There are a handful of innovations. Once trained, Google’s Switch-Transformer and GLaM use a fraction of their parameters to make predictions, so they save computing power. PCL-Baidu Wenxin combines a GPT-3-style model with a knowledge graph, a technique used in old-school symbolic AI to store facts. And alongside Gopher, DeepMind released RETRO, a language model with only 7 billion parameters that competes with others 25 times its size by cross-referencing a database of documents when it generates text. This makes RETRO less costly to train than its giant rivals.
Yet despite the impressive results, researchers still do not understand exactly why increasing the number of parameters leads to better performance. Nor do they have a fix for the toxic language and misinformation that these models learn and repeat. As the original GPT-3 team acknowledged in a paper describing the technology: “Internet-trained models have internet-scale biases.”
DeepMind claims that RETRO’s database is easier to filter for harmful language than a monolithic black-box model, but it has not fully tested this.
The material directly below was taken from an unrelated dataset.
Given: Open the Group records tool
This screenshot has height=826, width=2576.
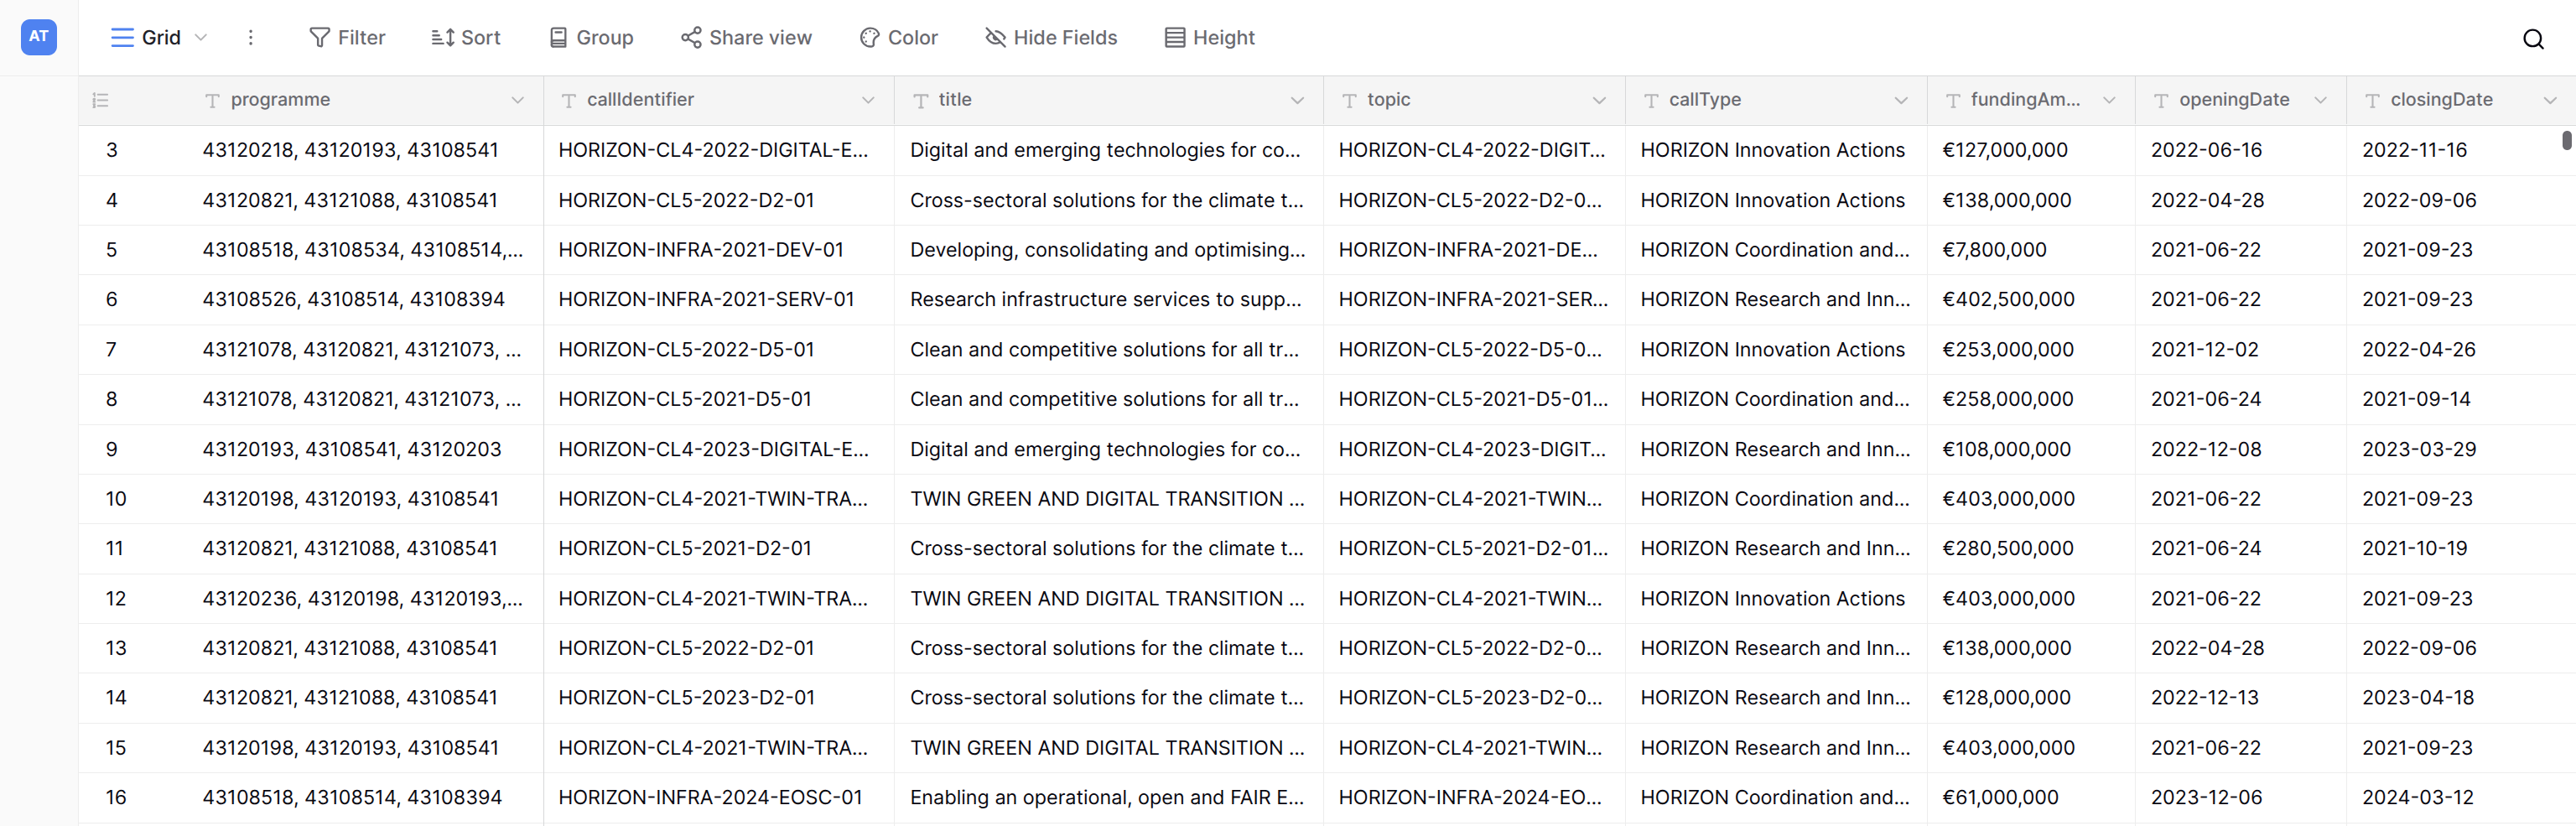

More insight may come from the BigScience initiative, a consortium set up by AI company Hugging Face, which consists of around 500 researchers—many from big tech firms—volunteering their time to build and study an open-source language model.
In a paper published at the start of the year, Timnit Gebru and her colleagues highlighted a series of unaddressed problems with GPT-3-style models: “We ask whether enough thought has been put into the potential risks associated with developing them and strategies to mitigate these risks,” they wrote.
For all the effort put into building new language models this year, AI is still stuck in GPT-3’s shadow. “In 10 or 20 years, large-scale models will be the norm,” said Kaplan during the NeurIPS panel. If that’s the case, it is time researchers focused not only on the size of a model but on what they do with it.